(EXERCISE MATERIALS begins)

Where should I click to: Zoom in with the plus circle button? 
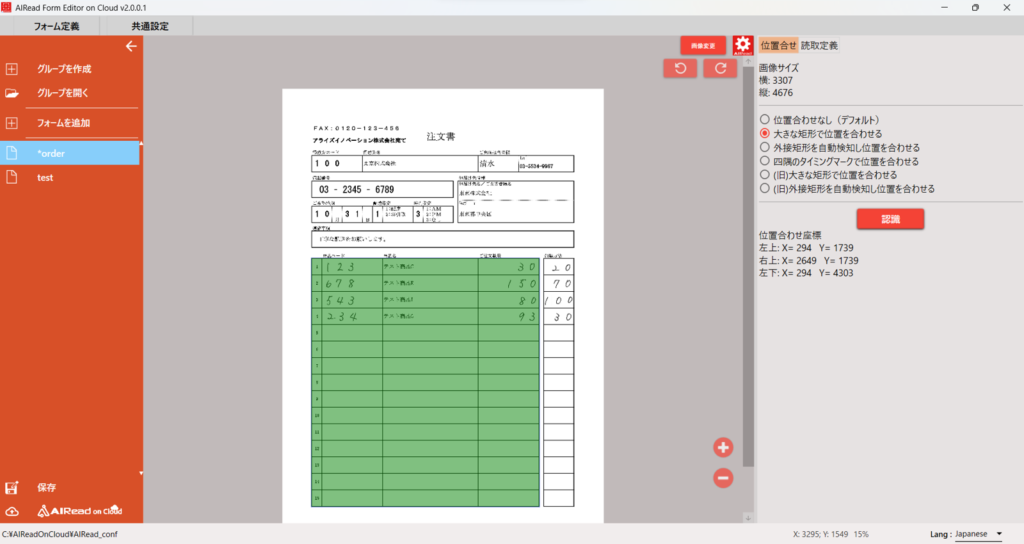[x=724, y=448]
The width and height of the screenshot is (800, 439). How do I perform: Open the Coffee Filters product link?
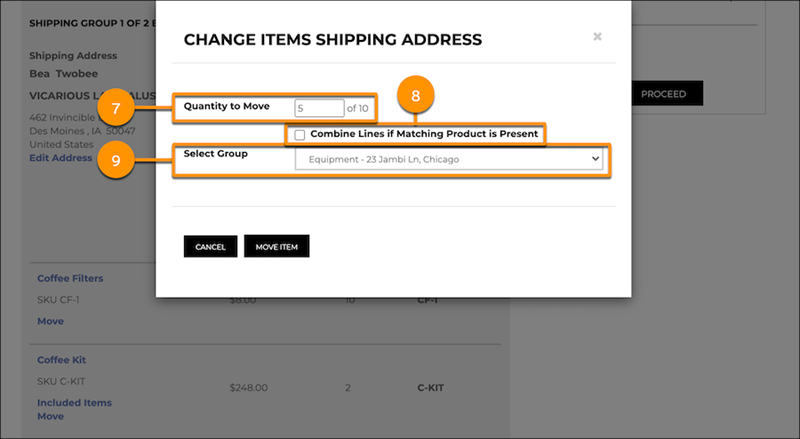[x=70, y=279]
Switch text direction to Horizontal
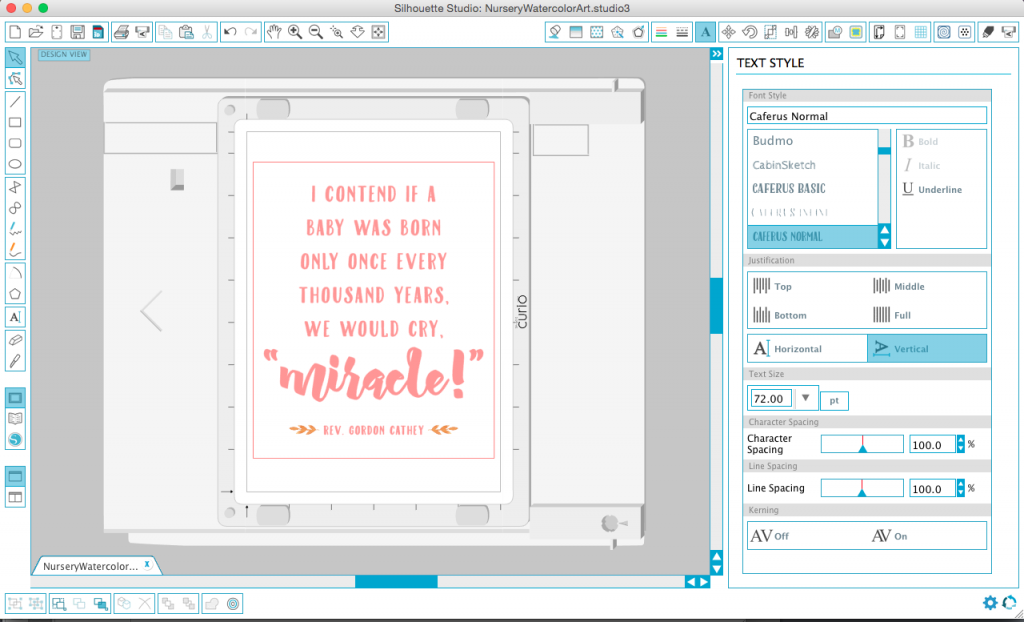The image size is (1024, 622). 807,349
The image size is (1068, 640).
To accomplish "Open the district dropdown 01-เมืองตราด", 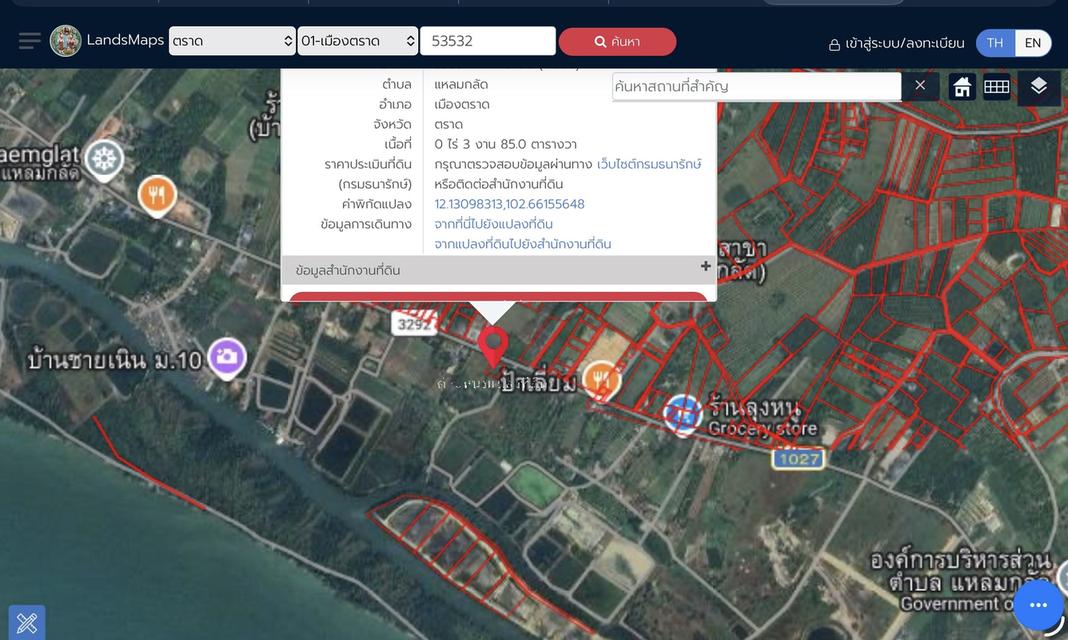I will (x=358, y=41).
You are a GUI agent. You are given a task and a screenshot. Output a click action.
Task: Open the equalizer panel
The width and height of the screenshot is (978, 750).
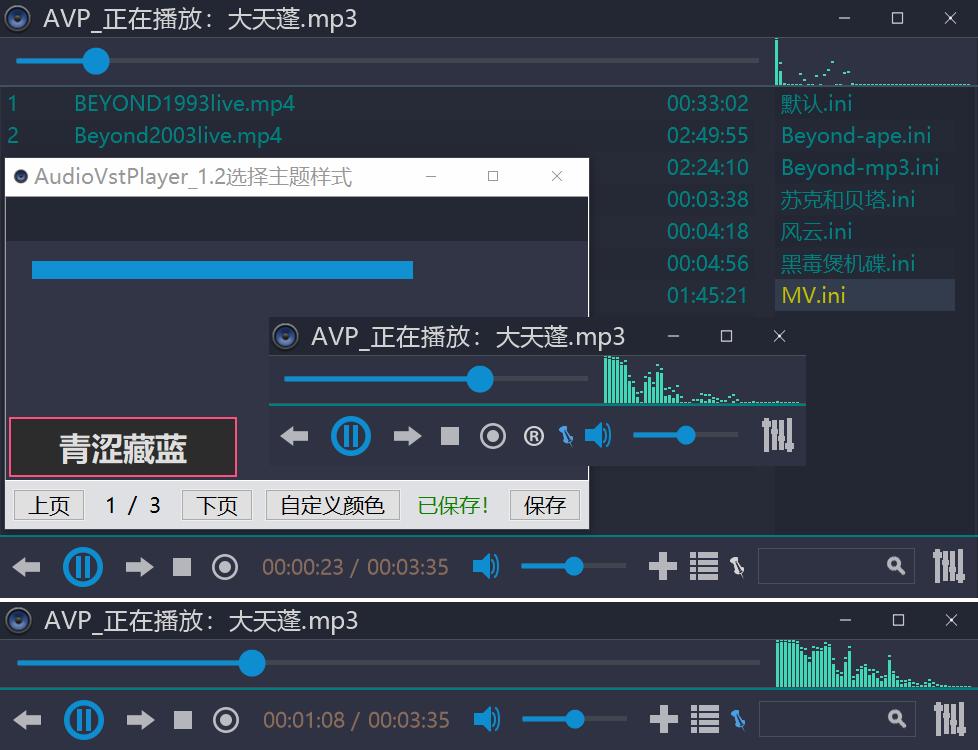tap(949, 566)
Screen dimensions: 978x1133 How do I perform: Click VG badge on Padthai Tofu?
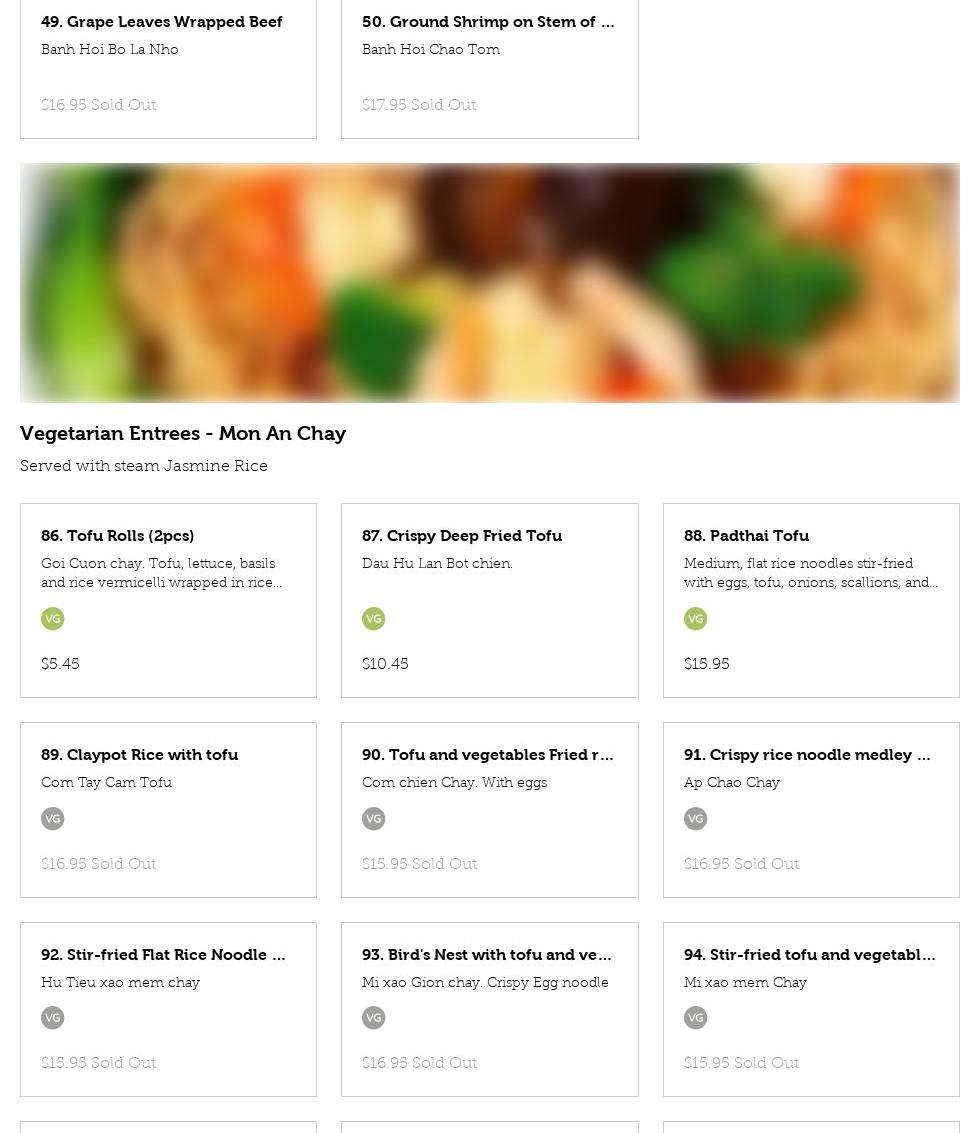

(EXERCISE MATERIALS ends)

Excluding the pictures, write out exactly the lines from the line that contains "The width and height of the screenshot is (978, 750)." through the end of the records.

▸ RESPONSE:
The width and height of the screenshot is (978, 750).
tap(949, 566)
Screen dimensions: 978x1133 How do I perform: Click VG badge on Padthai Tofu?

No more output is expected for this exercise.